8. Wide shot end of the press conference
PLEASE NOTE: Footage shows various of the bases where the Northern Fleet is based - submarines in view believed to be similar to the K-159, but APTN cannot confirm
File, Naval Base near Murmansk, Northern Russia - 1995
9. Wide shot of the harbour with nuclear submarines
10. Submarine
11. Russian naval flag
File - Severomosk Base, Northern Russia - 1996
12. Various wide shots of submarines
Moscow - August 30, 2003
13. Wide shot interior Greenpeace office in Moscow
14. Closeup computer screen with images K-159 submarine
15. SOUNDBITE (English) Vladimir Tchouprov, Greenpeace Nuclear Expert
"If the water could get into the spent nuclear fuel and the leaking of radionuclides would start into the environment so then we could say about the pollution of a big area, lets say maybe, from dozens to hundreds of kilometres around the submarine."
File - Vladivostok, Zvezda Nuclear Submarine Utilisation Plant -March 2003
16. Wide shot harbour
17. Mid shot decommissioned nuclear submarine in scrapyard
18. Wide shot a crane carrying submarine pieces
19. Wide shot conveyer with submarine pieces
STORYLINE
A Russian nuclear-powered K-159 submarine sank in a fierce late summer storm in the Barents Sea on Saturday morning, killing at least two of the 10-member crew, the Defence Ministry said.
One sailor was rescued, the bodies of two dead crew members were found and the fate of seven others was unknown, the ministry added.
The K-159 sank about 0400 local time (0000 GMT) in waters 170 metres (560 feet) deep after four pontoons attached for the towing operation were ripped of the sub during a battering storm.
The sub's nuclear reactor was shut down at the time the vessel sank.
No weapons were aboard the 40-year-old submarine, which belonged to the Northern Fleet which has bases at Severomosk and Murmansk in northern Russia.

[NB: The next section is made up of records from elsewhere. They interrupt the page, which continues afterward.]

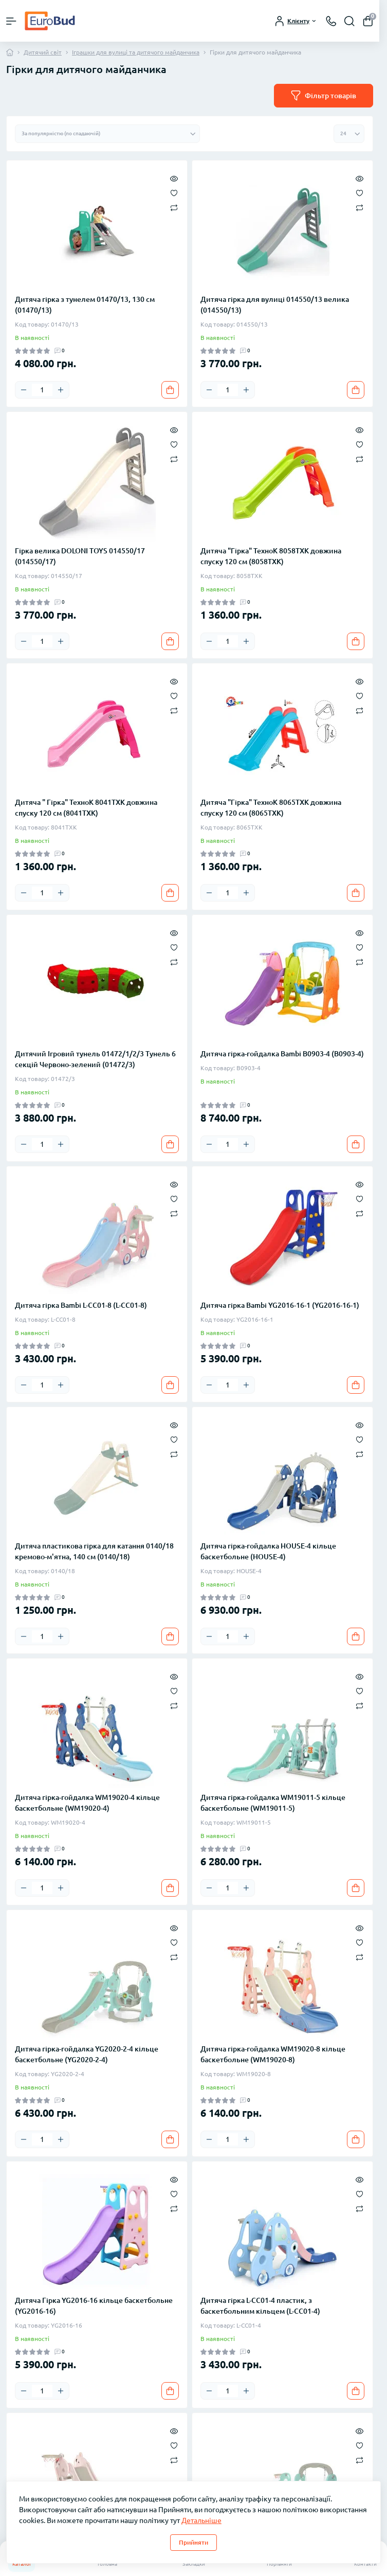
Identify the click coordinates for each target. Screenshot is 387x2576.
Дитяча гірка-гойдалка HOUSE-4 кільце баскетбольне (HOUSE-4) (268, 1551)
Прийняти (193, 2542)
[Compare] (174, 207)
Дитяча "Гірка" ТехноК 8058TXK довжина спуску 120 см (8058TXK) (270, 556)
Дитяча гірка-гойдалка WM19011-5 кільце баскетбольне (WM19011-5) (272, 1802)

But although the navy insisted that the K-159's nuclear reactors posed no environmental hazard, the Greenpeace environmental organisation warned of a possible radiation leak that could contaminate the busy fishing area.
The condition of Russia's aging nuclear submarine fleet has long raised international concern.
On 12 August 2000, an explosion shook the Kursk nuclear submarine during exercises, sending the vessel to the Barents Sea floor.
All 118 men on board were killed in that tragedy, which shed light on the troubles of the Russian navy in the post-Soviet era.
Russian officials said it would cost an estimated three point nine (B) billion US dollars to scrap over 100 mothballed Russian nuclear submarines that await destruction.
Yet last year, Moscow budgeted just 70 (M) million dollars for improving nuclear safety in the country as a whole.